Every item mentioned in the Central, State and Concurrent list was debated and voted. Ahmad reminded the Assembly that the original draft had named it as “Central Intelligence Bureau”. The redrafted designation as “Central Bureau of Intelligence and Investigation” was unacceptable as investigation of crime was a provincial subject and “we have already conceded that”.
“If we now allow the Central Government also to investigate, the result would be that for a single crime, there must be two parallel investigations, one by the Union Government and the other by the state government. The result of this would be that there will be a clash and nobody will know whose charge-sheet or final report will be acceptable,” he added.
What he prophesied in 1949 seems to have come true under the present BJP government: “I find there is no limit to the hunger of the Central Government to take more and more powers to themselves and the more they eat, the greater is the hunger for taking more powers”.
Faced with this opposition, Dr Ambedkar clarified: “The point of the matter is, the word ‘investigation’ here does not permit and will not permit the making of an investigation into a crime because that matter under the Criminal Procedure Code is left exclusively to a police officer. Police is exclusively a State subject; it has no place in the Union List. The word ‘investigation’ therefore is intended to cover general inquiry for the purpose of finding out what is going on. This investigation is not investigation preparatory to the filing of a charge against an offender which only a police officer under the Criminal Procedure Code can do”.
In other words, he supported Viceroy Dufferin’s policy of camouflaging political intelligence with a façade of criminal intelligence. That was the reason why the Director Intelligence Bureau (DIB) used to chair a crime conference at least till 1976 when I used to attend regularly. In later years, the Central Bureau of Investigation (CBI) started holding national crime conferences.
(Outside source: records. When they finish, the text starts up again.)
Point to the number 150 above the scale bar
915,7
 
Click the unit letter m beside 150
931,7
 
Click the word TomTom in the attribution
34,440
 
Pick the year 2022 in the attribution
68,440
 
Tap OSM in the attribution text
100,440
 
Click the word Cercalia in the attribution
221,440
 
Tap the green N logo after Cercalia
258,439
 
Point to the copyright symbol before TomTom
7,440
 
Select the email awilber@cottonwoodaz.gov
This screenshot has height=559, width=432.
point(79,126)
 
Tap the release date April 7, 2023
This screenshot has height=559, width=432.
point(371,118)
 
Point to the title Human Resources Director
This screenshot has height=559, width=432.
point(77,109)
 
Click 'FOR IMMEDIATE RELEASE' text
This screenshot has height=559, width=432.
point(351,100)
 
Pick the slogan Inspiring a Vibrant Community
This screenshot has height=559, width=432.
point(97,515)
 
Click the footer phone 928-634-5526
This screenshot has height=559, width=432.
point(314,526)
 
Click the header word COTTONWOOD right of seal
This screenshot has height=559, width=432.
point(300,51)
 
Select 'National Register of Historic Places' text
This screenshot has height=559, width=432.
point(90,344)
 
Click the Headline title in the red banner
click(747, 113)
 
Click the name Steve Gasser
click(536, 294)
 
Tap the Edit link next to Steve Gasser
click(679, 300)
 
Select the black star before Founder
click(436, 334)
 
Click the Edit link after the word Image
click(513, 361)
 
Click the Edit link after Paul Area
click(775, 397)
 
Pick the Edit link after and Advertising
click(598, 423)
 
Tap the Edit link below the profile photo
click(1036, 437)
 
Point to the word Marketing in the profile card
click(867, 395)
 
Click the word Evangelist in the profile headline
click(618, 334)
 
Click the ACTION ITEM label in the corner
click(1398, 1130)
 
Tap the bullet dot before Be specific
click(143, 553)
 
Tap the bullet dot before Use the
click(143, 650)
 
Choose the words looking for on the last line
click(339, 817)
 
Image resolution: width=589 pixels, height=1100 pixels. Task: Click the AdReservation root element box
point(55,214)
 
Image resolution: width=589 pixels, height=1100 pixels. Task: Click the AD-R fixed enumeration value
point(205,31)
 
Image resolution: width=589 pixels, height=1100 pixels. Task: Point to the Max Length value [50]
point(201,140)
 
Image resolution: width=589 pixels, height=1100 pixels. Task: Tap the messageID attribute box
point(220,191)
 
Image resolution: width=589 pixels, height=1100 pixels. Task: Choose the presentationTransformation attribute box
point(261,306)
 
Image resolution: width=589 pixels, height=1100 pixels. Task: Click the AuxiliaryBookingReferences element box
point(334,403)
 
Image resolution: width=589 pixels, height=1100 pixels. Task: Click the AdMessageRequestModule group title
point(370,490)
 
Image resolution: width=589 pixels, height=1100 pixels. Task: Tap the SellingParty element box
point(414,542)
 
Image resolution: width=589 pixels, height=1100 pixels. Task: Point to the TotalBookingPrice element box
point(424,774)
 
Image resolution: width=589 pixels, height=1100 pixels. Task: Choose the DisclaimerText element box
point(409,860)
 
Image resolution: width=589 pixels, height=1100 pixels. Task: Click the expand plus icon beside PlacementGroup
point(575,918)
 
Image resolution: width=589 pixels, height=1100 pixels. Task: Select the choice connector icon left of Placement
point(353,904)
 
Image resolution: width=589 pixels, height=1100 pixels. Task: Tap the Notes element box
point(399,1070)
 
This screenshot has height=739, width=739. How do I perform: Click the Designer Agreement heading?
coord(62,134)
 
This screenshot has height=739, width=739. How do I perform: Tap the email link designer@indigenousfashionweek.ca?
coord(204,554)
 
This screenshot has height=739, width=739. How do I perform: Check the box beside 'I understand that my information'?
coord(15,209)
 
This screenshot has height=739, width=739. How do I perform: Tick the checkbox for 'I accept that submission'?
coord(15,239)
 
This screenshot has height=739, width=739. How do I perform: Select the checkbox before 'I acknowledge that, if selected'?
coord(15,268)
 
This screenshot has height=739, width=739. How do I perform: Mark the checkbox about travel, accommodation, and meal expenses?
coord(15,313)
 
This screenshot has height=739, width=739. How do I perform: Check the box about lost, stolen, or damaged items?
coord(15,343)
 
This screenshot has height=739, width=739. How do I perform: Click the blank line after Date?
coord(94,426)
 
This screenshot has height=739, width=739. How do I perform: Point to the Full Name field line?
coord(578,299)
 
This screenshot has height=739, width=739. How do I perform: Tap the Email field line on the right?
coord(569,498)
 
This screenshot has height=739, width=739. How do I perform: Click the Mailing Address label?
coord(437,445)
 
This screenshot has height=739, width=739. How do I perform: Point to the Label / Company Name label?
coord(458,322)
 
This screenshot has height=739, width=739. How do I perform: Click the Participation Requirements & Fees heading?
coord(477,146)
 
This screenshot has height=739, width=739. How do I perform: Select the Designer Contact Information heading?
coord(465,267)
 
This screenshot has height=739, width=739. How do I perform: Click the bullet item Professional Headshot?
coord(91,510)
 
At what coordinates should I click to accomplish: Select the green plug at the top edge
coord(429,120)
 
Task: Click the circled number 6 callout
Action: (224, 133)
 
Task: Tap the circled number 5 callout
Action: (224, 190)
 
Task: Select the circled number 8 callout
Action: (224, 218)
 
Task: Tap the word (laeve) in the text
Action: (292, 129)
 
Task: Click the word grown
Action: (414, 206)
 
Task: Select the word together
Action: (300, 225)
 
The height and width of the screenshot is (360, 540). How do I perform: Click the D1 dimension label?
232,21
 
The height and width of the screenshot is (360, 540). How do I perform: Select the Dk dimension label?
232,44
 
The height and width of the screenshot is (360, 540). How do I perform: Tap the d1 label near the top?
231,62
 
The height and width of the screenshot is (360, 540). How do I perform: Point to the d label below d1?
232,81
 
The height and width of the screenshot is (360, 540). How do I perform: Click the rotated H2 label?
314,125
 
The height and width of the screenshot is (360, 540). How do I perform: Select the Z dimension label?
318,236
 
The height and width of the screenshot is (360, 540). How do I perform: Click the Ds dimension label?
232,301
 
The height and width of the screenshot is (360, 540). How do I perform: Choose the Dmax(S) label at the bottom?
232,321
It is significant that the Central Government avoided having any Central Police with investigating powers till 1946 when it passed the Special Police Establishment (SPE) Act to deal with wartime corruption in Central government. In 1963, the SPE was renamed as CBI, with no separate law to govern its working. Under Section 6, the consent of the state government was mandatory before the CBI undertook any investigation in their jurisdiction. This is based on Schedule 7.
The present trend of using the National Investigating Agency (NIA) or Enforcement Directorate (ED) to carry out parallel investigations in the states without state concurrence thus goes against the “basic structure” of our Constitution as given in Schedule 7. The Centre cannot carry out any “investigation” under the Criminal Procedure Code.
Nowadays, the ED appears behind every politically important crime investigation in Opposition-ruled states, the latest being the “money laundering” case against former Maharashtra Home Minister Anil Deshmukh, which is being investigated by the CBI under the orders of the Bombay High Court. The ED has now become a self-styled “super anti-corruption” body with the Central Government when no such arrangement exists in our Constitution.
On August 21, 2020, Law Street India published an excellent paper on how the ED is arbitrarily exceeding its charter, especially when it does not have police powers under the 1861 Police Act. A 2018 Delhi High Court judgment was referred to a higher bench to examine whether the ED has the CrPC powers of police under the Money Laundering Act. This is not yet settled.
There is, therefore, urgent necessity for the states concerned to move the apex court to issue clear guidelines to the Centre and the states as enshrined in the Constitution.